You don't realize how big of a payload they have to send all the way to a different planet.
There's a lot of really, really cool features about this rover.
Over here, there's something that kind of looks like a makeup palette.
That's actually for a color reference, so when the rover takes photos on the surface of Mars, we have a reference we know of from back here on Earth to then check the colors and figure out exactly what the colors look like on Mars's surface.
Even if it turns out that there was never life on Mars, there's at least one other place in our solar system that may hold the key to life.
Europa, Jupiter's icy sixth moon.
Europa's surface is smoother than any solid object we've ever seen in our solar system.
Scientists are confident that this smoothness is due to an extremely deep ocean of liquid water just underneath its frozen surface, and if it's proven to be true, it would be an ocean twice the size of all of Earth's oceans combined.
To study this, NASA's working on launching the Europa Clipper Mission in 2023.
- The simple answer to why Europa is, we believe it has a liquid water ocean.
One thing Earth has always taught us, anywhere we found water in a liquid state, we found life so we need to chase the water.
- But an ocean of water on its own isn't enough to produce life because while water may be necessary to facilitate living organisms, life also requires energy.
In order to power biological processes like maintaining cellular structures, growing and reproducing, living organisms need to extract energy from their environments.
Here on Earth, most living things, including humans depend directly or indirectly on the energy of the sun, but there are also organisms that exist without the energy of the sun and instead thrive in high pressure, near-freezing temperatures and pitch black darkness.
These creatures harvest their energy from chemical sources, such as life that feeds from hydrothermal activity on the ocean floor.
And this could be the key to life on places like Europa.
It's likely that the tidal squeezing from Jupiter's gravitational field provides the energy to keep Europa's ocean liquid, but we also believe that this energy could be causing volcanic activity, or hydrothermal vents, on Europa's sea floor.
If this is true, this could be infusing the liquid water with the energy and nutrients needed to support life below Europa's icy surface.
And so, we've done fly-by's of Jupiter before.
What has upgraded?
- Right.
- As far as what we're gonna be able to analyze on Europa?
- So those 10 instruments.
We're gonna have four remote-sensing instruments, essentially cameras in different wavelengths.
We have four In-Situ instruments, which means things that sniff, taste, and sense certain characteristics of Europa.

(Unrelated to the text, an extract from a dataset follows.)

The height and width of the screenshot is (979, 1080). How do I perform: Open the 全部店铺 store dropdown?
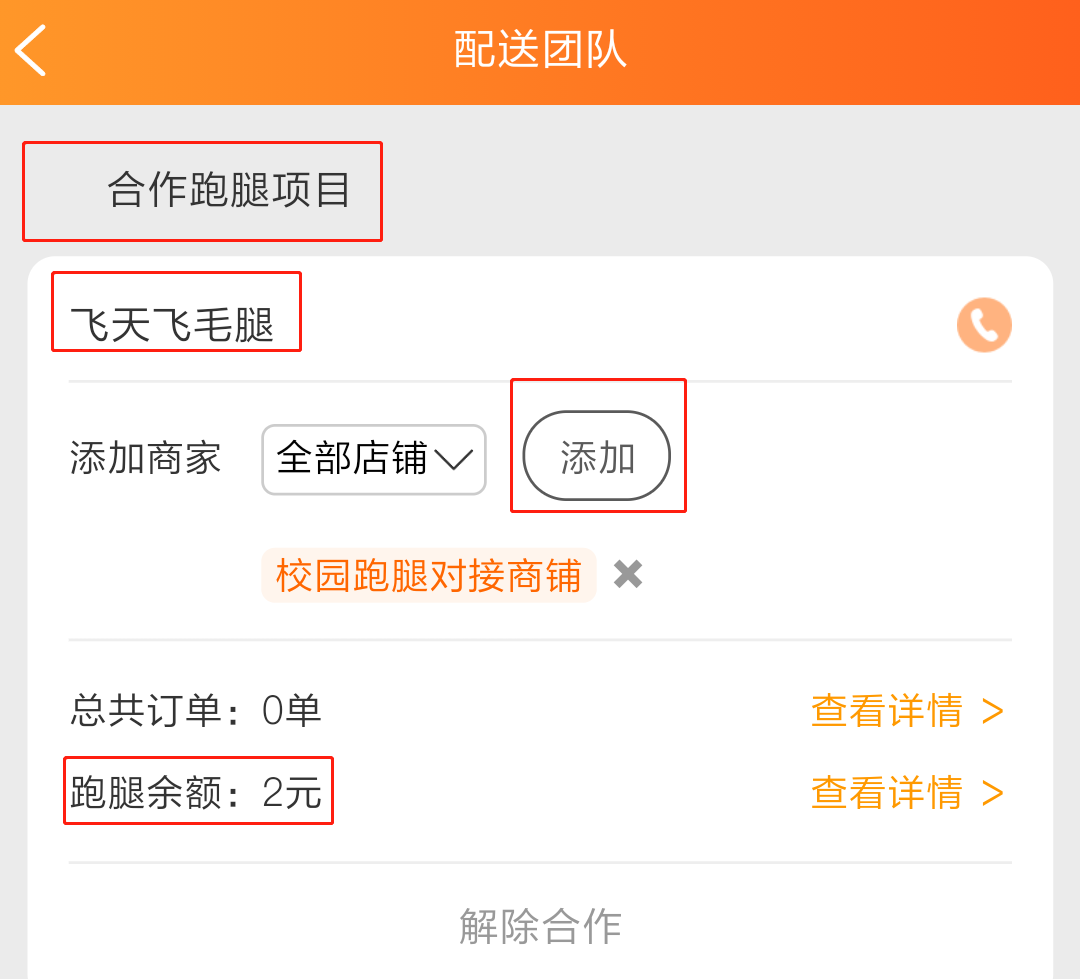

We have a dual frequency ice-penetrating radar, and then the last thing is the gravity science experiment using Doppler signals and radio tracking at closest approach for a number of fly-by's.
We can start teasing out the gravitational variations.

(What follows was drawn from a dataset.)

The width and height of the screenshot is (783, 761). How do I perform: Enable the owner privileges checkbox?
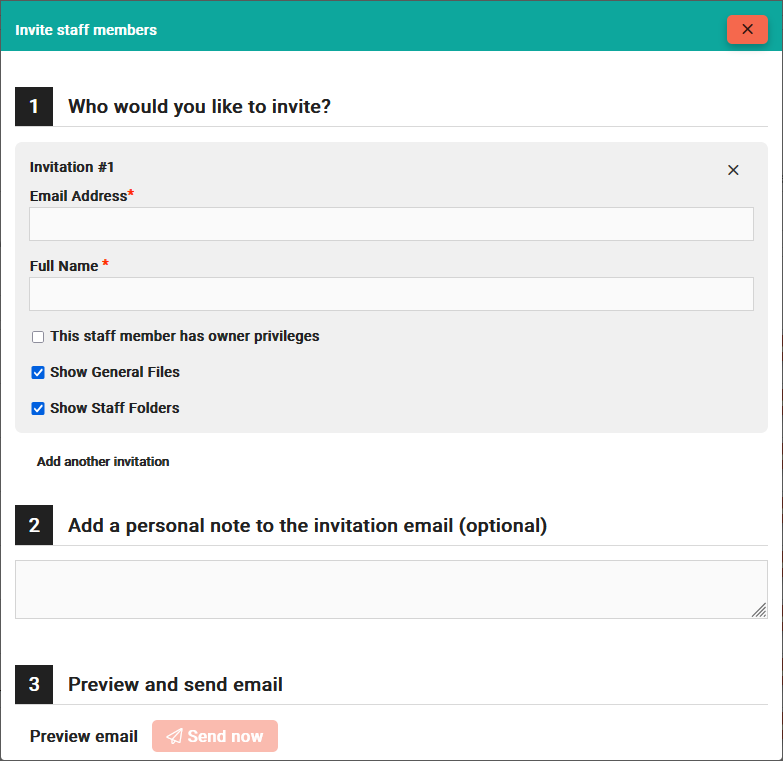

We're trying to answer this age-old question, right?
Ever since we've looked up at the stars, it's always been are we alone?

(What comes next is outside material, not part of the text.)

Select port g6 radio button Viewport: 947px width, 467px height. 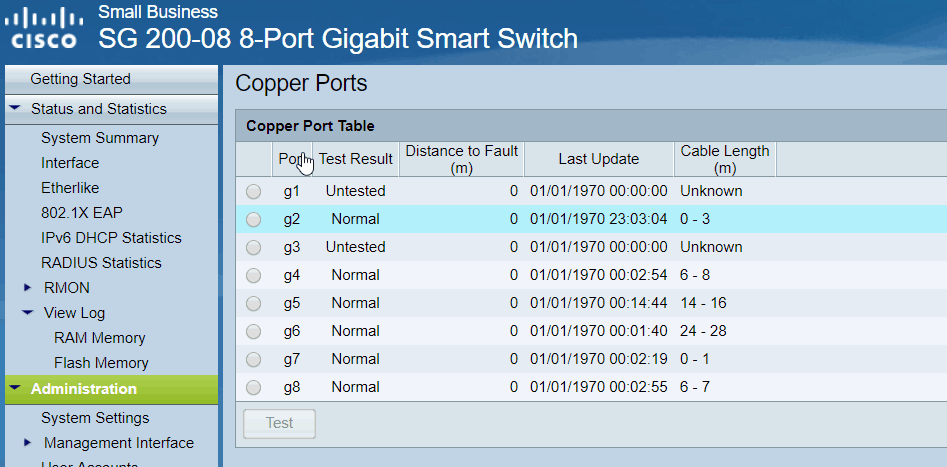(253, 331)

And we're getting to the point where we can start to actually, with robotic missions, answer that question.
- As scientists look for more clues out in the solar system and beyond, we might have to redefine what it means to be alive.
We have to be open to finding clues so alien, we may not even immediately recognize them.
Life on Mars, or Europa or planets and moons outside of our solar system, may not be familiar, and now that we've evolved into curious beings looking out at the universe, one of our prime goals is to find anyone or anything that's also alive and prove definitely that Earth is not the only place in the universe filled with life.